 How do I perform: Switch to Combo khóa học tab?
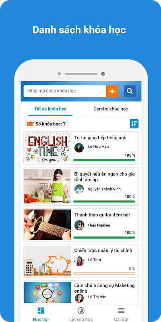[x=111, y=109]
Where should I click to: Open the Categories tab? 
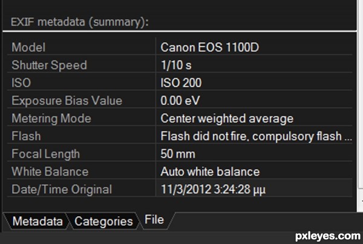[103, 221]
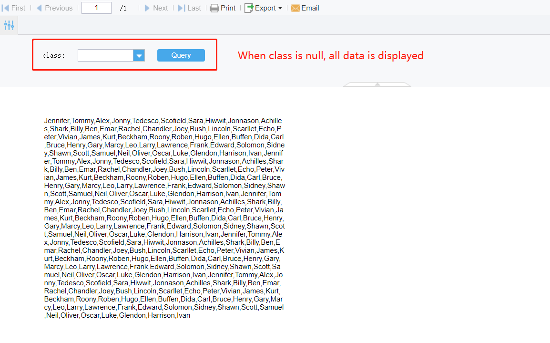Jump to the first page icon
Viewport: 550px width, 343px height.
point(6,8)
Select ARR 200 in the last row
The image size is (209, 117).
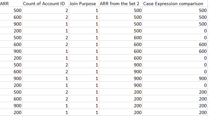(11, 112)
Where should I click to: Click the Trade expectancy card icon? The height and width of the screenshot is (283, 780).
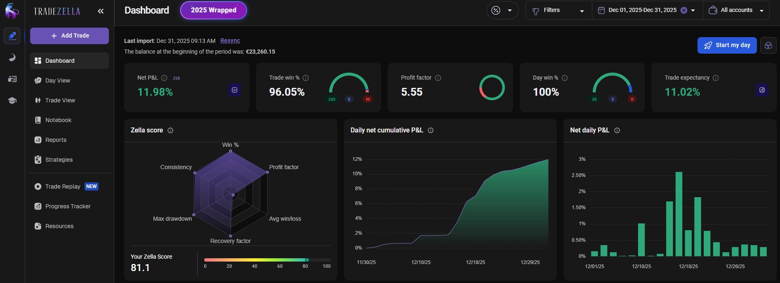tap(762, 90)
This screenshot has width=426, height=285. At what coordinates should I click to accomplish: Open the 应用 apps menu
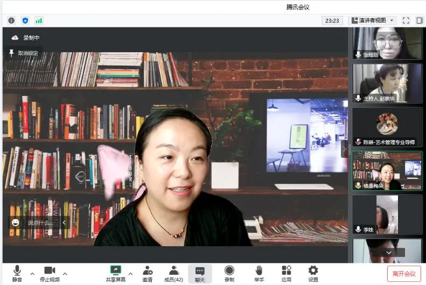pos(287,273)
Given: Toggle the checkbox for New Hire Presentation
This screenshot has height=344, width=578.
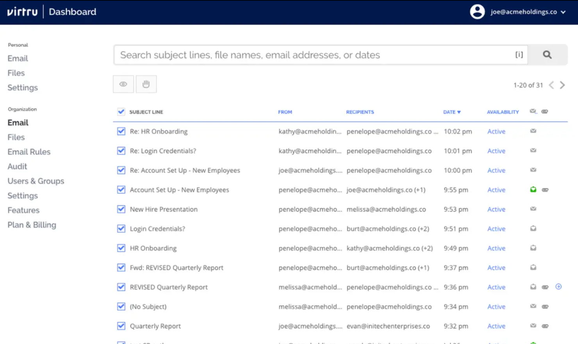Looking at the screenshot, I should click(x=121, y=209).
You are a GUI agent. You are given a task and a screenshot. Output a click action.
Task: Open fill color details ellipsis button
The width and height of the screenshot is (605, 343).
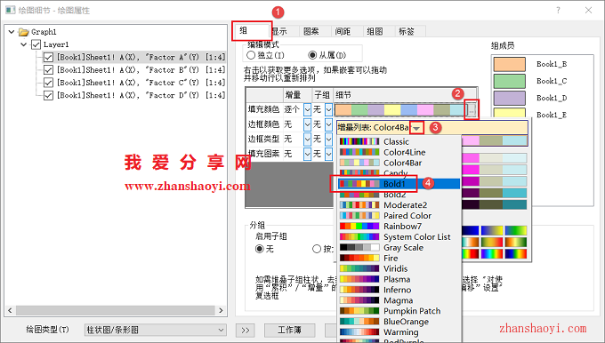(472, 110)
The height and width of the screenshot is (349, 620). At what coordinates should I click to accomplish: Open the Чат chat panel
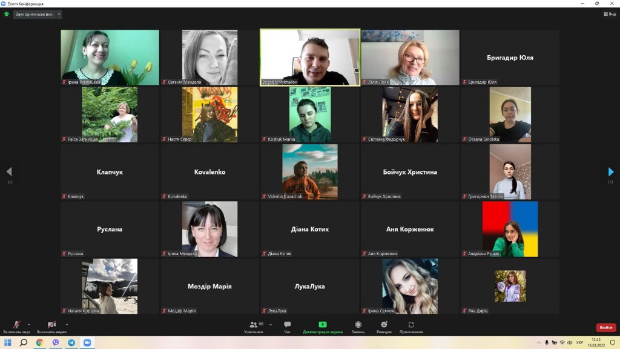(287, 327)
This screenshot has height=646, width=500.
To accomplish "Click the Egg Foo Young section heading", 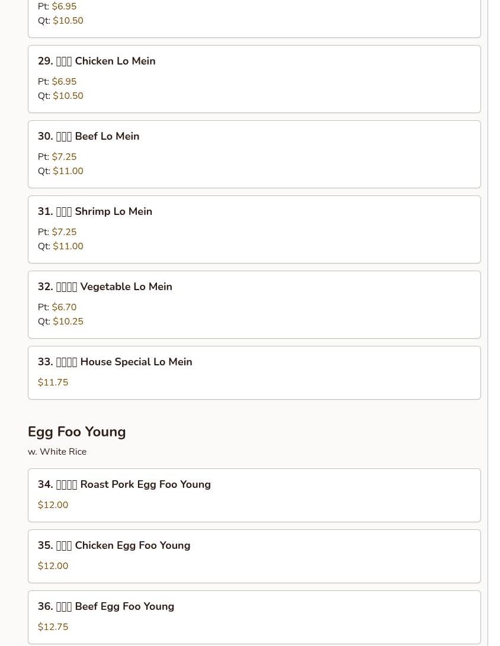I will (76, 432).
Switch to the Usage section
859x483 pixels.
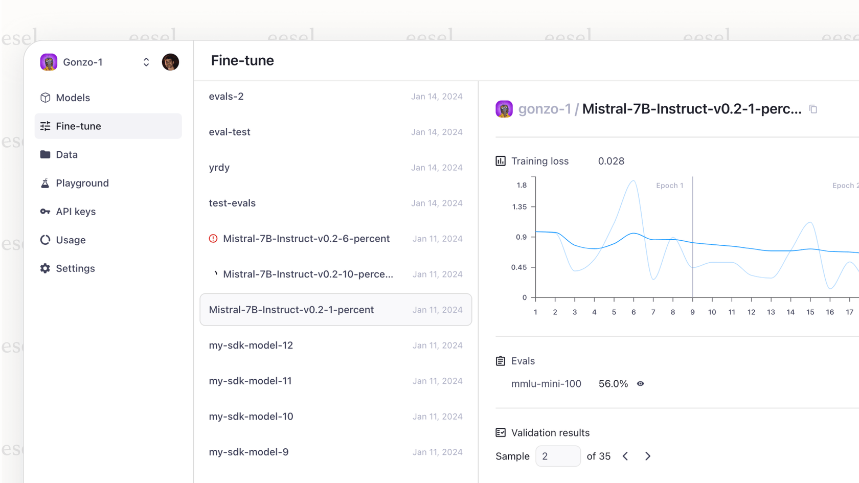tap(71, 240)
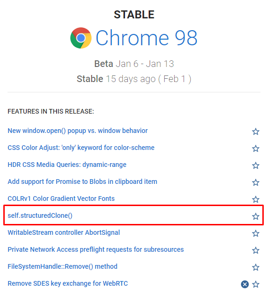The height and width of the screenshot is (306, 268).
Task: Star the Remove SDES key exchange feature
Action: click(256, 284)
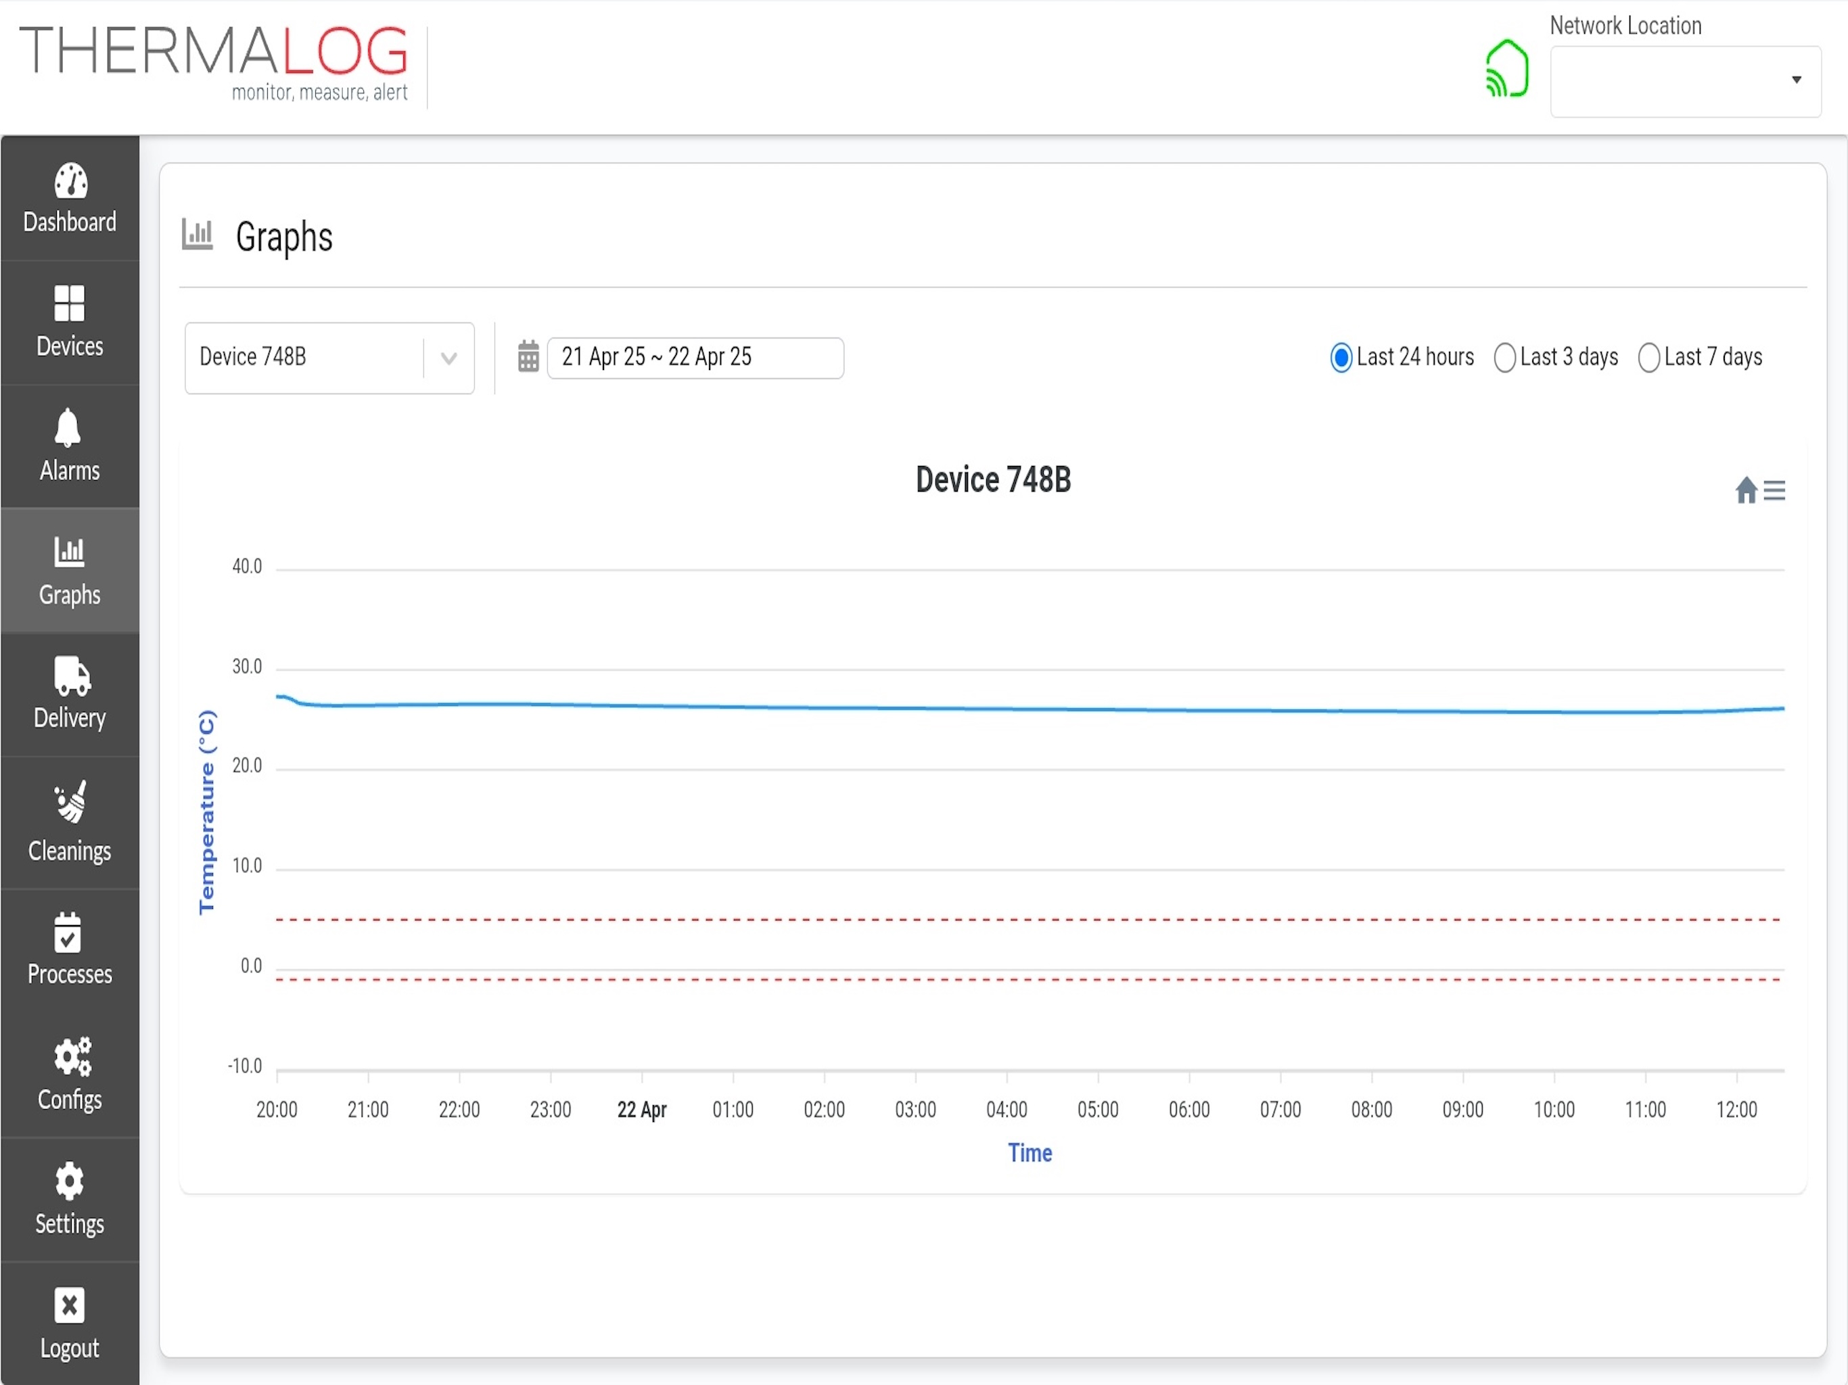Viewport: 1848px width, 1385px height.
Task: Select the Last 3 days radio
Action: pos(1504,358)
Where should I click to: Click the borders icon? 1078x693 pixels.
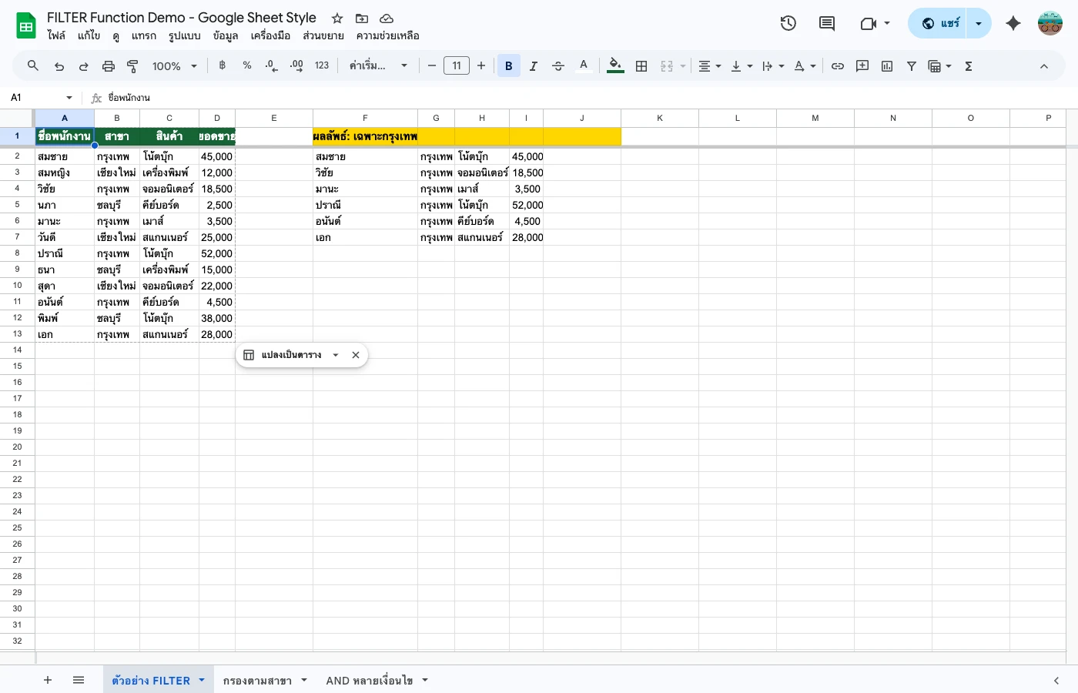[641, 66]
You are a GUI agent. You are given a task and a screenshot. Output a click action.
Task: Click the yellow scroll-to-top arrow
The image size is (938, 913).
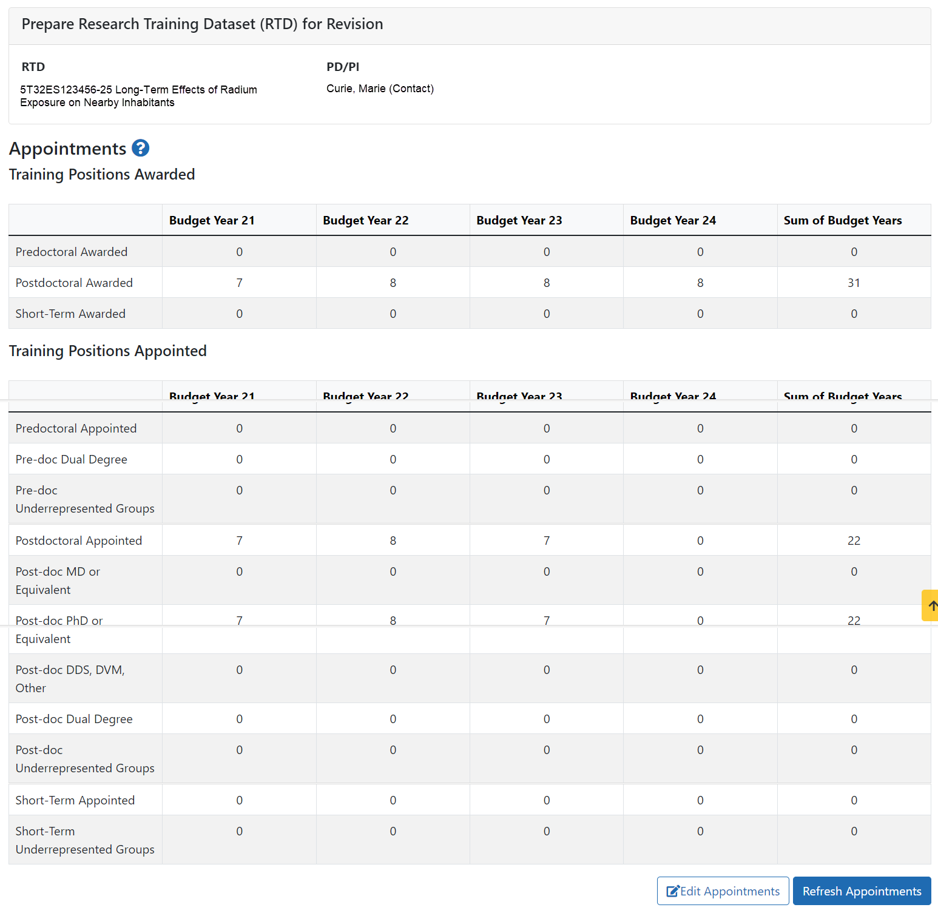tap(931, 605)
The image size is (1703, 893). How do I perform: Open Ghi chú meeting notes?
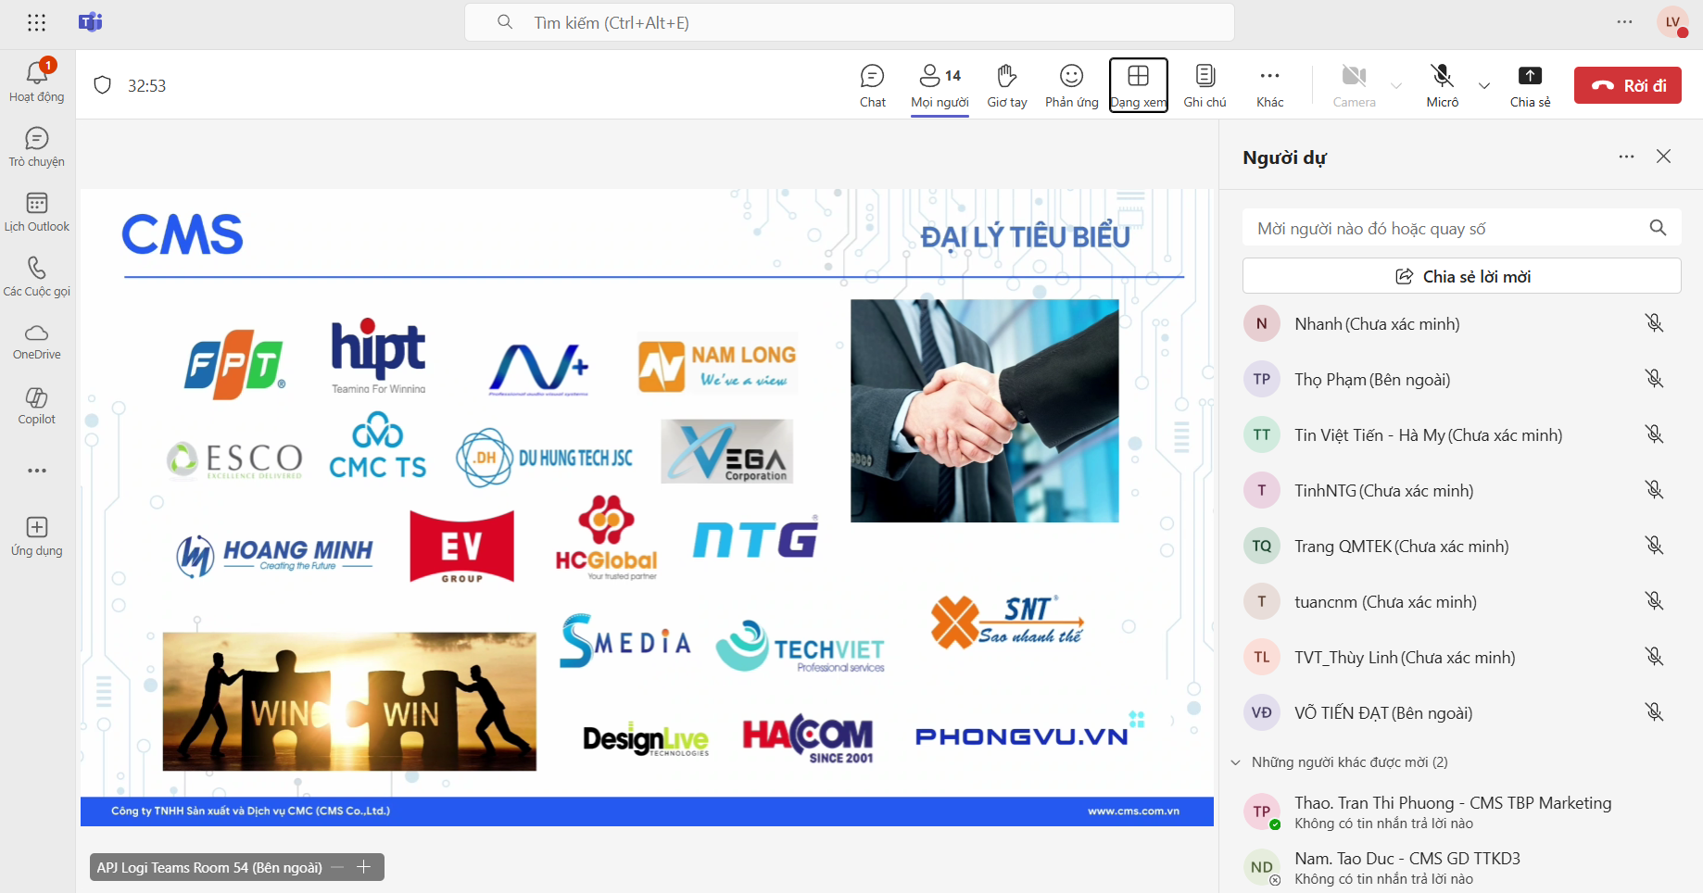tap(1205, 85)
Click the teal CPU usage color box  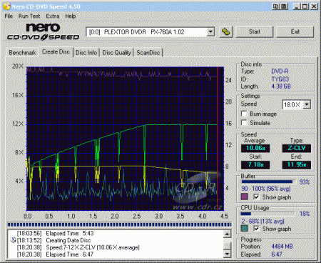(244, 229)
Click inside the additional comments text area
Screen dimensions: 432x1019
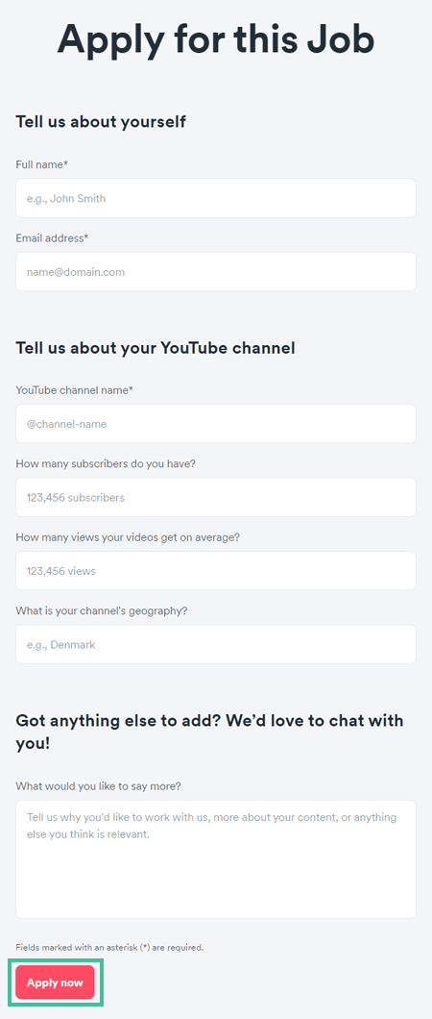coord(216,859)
+ + + +
◆ The problem ◆
Output only the lines running from the one containing "Click inside the" to the end of the records, inclusive and exact; skip the pictures.

◆ Answer below ◆
Click inside the additional comments text area
Screen dimensions: 432x1019
coord(216,859)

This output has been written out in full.